Stored items from a collection
━━━
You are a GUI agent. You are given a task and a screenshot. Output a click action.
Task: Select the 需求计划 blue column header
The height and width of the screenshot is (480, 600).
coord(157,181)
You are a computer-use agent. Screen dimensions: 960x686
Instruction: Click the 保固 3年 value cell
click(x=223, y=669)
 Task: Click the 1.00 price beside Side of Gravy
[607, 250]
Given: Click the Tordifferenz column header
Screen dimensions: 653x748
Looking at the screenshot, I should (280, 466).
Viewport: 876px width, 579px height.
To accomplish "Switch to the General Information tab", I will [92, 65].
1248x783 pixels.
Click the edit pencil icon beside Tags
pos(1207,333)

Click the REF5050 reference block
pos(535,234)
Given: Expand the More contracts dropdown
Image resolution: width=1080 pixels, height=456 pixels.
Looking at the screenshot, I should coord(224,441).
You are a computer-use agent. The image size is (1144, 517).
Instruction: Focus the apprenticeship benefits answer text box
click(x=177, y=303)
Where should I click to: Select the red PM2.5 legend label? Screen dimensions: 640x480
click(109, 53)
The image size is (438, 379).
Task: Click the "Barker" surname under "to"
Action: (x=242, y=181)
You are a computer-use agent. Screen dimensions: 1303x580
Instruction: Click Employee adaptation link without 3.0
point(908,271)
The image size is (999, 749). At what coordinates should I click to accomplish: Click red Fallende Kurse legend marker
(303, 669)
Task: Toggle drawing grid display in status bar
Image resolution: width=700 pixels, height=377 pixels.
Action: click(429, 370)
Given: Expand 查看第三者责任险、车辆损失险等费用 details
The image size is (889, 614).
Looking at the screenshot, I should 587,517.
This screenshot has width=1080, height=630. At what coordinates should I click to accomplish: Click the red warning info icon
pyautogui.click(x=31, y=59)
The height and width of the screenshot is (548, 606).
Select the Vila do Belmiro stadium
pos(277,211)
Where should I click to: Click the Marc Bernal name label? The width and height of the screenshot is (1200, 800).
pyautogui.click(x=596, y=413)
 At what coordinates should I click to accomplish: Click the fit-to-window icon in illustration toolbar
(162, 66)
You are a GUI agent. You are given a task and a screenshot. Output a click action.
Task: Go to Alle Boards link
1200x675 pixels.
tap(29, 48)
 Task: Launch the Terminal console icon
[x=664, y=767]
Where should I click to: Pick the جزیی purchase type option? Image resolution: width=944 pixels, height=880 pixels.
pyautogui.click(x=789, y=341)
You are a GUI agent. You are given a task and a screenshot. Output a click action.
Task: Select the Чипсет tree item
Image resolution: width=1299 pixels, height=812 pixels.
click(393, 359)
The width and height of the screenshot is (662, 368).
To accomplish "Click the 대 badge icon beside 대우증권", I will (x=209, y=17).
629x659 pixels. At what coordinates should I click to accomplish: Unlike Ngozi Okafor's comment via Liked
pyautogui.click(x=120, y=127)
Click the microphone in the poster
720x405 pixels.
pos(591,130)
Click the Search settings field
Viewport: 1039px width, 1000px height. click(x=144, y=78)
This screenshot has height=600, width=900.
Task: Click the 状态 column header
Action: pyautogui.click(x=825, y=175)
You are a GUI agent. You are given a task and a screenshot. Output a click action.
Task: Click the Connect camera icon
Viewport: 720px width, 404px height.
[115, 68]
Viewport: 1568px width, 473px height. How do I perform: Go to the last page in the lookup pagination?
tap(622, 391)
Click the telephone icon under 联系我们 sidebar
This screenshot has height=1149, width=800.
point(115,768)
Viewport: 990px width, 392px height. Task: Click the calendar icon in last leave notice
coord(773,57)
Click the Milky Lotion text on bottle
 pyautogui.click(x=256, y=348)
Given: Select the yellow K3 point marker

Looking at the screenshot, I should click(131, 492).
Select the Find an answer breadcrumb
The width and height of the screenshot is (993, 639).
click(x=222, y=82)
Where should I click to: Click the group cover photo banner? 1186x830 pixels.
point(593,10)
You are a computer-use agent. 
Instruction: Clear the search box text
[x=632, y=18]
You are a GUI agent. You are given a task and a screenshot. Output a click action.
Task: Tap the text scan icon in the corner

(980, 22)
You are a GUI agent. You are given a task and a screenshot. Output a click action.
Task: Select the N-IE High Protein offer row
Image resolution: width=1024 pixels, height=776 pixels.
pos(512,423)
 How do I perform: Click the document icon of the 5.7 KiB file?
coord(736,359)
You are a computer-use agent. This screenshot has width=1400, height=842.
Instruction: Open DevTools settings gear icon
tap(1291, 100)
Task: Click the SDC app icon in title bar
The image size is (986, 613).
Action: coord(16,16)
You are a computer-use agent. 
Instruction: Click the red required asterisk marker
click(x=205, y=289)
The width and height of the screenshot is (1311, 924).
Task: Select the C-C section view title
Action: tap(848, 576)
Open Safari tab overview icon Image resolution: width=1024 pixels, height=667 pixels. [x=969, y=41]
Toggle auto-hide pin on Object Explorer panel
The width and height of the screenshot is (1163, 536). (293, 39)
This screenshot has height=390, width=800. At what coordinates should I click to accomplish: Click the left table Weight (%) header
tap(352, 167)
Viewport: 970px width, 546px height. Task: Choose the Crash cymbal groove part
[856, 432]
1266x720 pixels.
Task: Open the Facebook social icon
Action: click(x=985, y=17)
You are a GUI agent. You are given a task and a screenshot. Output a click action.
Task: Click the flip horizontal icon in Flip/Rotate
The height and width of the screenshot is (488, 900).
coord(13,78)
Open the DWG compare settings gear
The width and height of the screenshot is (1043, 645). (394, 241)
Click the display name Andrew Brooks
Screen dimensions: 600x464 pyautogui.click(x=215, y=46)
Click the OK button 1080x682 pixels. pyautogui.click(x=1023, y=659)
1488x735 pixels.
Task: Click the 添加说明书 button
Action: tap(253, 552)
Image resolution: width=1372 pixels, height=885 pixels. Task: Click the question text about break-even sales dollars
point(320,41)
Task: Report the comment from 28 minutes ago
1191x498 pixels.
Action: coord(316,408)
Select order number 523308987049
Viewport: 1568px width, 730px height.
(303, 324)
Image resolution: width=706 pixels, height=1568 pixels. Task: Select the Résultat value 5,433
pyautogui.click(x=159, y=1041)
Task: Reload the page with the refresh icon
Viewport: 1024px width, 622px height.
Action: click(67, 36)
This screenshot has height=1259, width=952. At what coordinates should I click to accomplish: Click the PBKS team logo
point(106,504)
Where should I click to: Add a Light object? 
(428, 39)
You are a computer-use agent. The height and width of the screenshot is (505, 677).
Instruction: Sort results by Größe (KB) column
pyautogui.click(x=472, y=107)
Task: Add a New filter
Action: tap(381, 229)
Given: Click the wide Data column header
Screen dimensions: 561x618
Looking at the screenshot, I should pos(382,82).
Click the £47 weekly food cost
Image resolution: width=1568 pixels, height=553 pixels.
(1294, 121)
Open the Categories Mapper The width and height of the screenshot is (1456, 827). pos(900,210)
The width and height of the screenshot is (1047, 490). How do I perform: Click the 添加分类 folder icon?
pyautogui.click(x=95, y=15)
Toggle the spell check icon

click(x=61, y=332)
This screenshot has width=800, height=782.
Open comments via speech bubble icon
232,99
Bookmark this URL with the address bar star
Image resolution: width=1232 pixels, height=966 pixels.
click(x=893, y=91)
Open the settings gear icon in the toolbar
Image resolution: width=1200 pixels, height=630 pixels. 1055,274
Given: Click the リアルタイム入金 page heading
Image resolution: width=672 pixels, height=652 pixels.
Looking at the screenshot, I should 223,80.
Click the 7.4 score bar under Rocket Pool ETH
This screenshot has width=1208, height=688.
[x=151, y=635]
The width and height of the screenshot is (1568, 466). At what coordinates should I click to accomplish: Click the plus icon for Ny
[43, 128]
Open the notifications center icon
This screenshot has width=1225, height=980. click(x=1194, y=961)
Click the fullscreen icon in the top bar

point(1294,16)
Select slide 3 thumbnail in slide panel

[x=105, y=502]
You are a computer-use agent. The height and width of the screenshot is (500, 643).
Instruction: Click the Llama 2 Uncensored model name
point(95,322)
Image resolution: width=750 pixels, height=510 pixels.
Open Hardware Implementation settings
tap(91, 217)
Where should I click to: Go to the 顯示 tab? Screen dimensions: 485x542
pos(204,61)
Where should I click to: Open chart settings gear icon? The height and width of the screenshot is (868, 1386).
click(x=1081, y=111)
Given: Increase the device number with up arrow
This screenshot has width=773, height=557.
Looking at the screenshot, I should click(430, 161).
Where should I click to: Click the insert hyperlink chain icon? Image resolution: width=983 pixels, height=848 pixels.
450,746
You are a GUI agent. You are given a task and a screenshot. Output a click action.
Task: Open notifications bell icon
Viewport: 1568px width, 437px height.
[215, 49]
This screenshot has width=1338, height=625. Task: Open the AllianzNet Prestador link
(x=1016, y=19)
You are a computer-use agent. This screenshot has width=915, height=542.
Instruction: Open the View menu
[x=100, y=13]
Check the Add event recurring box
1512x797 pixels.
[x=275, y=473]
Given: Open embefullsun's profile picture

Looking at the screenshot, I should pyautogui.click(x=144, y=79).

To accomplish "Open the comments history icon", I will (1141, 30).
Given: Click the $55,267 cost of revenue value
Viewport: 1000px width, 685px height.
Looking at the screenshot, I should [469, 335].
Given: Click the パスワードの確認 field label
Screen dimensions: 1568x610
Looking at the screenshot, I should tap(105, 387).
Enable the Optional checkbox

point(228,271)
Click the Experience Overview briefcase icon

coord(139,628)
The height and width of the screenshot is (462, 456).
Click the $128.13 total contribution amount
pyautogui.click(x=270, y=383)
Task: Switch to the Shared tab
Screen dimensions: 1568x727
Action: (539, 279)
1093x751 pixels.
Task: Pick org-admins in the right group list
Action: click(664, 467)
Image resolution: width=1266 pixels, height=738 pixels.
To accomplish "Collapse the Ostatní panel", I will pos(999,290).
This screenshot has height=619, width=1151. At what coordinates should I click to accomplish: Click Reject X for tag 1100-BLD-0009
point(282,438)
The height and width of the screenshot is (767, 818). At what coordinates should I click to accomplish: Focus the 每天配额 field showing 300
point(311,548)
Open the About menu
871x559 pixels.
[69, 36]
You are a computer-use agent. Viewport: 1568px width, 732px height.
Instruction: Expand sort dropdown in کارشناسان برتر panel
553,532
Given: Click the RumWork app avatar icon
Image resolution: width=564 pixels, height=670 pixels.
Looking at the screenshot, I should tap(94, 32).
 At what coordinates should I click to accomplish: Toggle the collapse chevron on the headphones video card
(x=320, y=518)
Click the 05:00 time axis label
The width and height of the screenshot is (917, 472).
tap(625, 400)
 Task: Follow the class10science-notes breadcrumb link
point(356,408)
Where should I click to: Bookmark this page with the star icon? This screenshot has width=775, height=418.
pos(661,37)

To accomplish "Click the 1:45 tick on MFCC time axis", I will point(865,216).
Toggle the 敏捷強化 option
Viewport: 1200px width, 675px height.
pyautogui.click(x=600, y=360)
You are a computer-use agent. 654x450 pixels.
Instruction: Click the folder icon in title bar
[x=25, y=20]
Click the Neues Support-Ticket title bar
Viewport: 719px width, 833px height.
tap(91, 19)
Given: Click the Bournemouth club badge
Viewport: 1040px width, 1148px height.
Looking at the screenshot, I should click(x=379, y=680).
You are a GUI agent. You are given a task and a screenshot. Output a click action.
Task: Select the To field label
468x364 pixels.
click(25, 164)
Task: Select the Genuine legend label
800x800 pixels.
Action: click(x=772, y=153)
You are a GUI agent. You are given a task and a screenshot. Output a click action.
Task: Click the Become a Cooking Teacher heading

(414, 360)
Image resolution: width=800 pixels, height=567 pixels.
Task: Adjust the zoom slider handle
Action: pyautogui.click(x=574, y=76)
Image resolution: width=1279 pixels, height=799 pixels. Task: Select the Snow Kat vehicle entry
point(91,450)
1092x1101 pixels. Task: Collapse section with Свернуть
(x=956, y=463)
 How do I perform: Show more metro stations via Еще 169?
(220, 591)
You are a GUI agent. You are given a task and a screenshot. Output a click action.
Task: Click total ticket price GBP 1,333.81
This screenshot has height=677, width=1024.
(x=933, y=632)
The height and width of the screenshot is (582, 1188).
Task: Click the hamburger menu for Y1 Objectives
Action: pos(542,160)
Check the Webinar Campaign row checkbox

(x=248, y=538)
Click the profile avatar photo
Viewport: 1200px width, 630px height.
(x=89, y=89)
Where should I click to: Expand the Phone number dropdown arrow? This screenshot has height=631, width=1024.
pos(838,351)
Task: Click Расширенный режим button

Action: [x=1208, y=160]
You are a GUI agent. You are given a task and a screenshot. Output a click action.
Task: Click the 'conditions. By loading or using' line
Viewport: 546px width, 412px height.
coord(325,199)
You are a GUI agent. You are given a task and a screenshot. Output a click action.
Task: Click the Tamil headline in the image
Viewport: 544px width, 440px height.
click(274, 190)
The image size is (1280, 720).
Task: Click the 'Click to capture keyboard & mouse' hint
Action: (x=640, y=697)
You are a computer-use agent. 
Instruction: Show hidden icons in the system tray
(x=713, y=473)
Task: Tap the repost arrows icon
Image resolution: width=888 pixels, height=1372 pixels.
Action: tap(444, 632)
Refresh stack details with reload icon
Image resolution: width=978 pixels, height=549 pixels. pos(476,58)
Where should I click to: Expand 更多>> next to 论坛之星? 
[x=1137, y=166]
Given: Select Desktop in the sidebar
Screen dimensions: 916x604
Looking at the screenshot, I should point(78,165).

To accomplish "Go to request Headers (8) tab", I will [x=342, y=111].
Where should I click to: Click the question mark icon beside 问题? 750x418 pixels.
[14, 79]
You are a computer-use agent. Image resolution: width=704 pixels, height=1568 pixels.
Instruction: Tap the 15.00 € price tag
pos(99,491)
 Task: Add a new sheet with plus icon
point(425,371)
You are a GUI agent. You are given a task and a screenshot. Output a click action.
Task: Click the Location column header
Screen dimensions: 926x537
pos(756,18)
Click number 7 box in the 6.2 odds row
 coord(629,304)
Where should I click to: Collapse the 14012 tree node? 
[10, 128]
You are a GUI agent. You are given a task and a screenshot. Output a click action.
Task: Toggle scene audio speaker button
━━━
About this exercise: Please retype, with no changes, the lines that run from the first line of the entries to the line with "1248x783 pixels.", both ends included.

The completed task:
You are a GUI agent. You are given a task and a screenshot. Output a click action.
Task: Select the 需求计划 blue column header
The height and width of the screenshot is (480, 600).
coord(157,181)
You are a computer-use agent. Screen dimensions: 960x686
Instruction: Click the 保固 3年 value cell
click(x=223, y=669)
 Task: Click the 1.00 price beside Side of Gravy
[607, 250]
Given: Click the Tordifferenz column header
Screen dimensions: 653x748
Looking at the screenshot, I should (280, 466).
Viewport: 876px width, 579px height.
To accomplish "Switch to the General Information tab", I will [92, 65].
1248x783 pixels.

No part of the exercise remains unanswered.